The results of this study showed a nonsignificant correlation between balance impairment and increased foot contact area. This is not consistent with the idea that increasing the contact area is associated with improved balance as the base of support is increased as well. This could be because of a change of the proprioceptor feedback, delayed postural response to balance loss, or decreased proximal muscle strength. This is consistent with Polastri and Barela who concluded that postural dysfunctions are commonly found in children with DS and associated with impaired proprioceptive feedback, impaired sensory-motor integration, and decreased reaction time for anticipatory postural adjustment [31].
The ability to control equilibrium and stability is an important requirement for functional activities. Failure in this control can seriously limit activity and community participation. Thus, it is essential to improve the static and dynamic balance of adolescents with DS. In general, their condition often results in inactivity which may contribute to even worse postural control. Therefore, individualized training programs could improve balance in these children. Considering the results of this study, these programs should focus on somatosensory input and performing coordinated musculoskeletal responses by improving muscular strength and coordination.

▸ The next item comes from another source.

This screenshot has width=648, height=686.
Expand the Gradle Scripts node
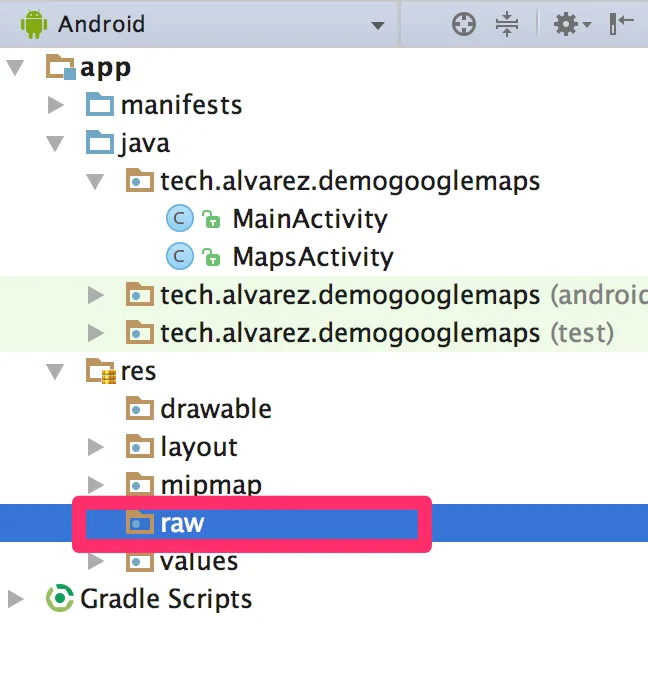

The limitations of the study included the use of the two steps technique which allowed the participants to walk across the platform at a self-selected speed. While individual variations in the selection of walking speed may have affected the results, this impact is likely minimal [32]. Moreover, it is hard to control the speed of walking among children and adolescents at this age, especially in those with low IQ. The sample size of the study was small. Future studies can be done with a larger sample size to enhance the applicability of the results. Including adolescents with vestibular/labyrinthine dysfunction and visual impairment may help to better understand the balance deficits among the DS population.
Conclusion
Adolescents and children with DS exhibited larger midfoot and forefoot contact areas with respect to non-DS matched adolescents. Impairment of balance in children and adolescents with DS is a multifactorial problem not related to changes in the foot contact area.
Footnotes
Acknowledgments
The authors declare that there no organizations that funded this research.
Conflict of interest
The authors declare that there is no conflict of interests regarding the publication of this article.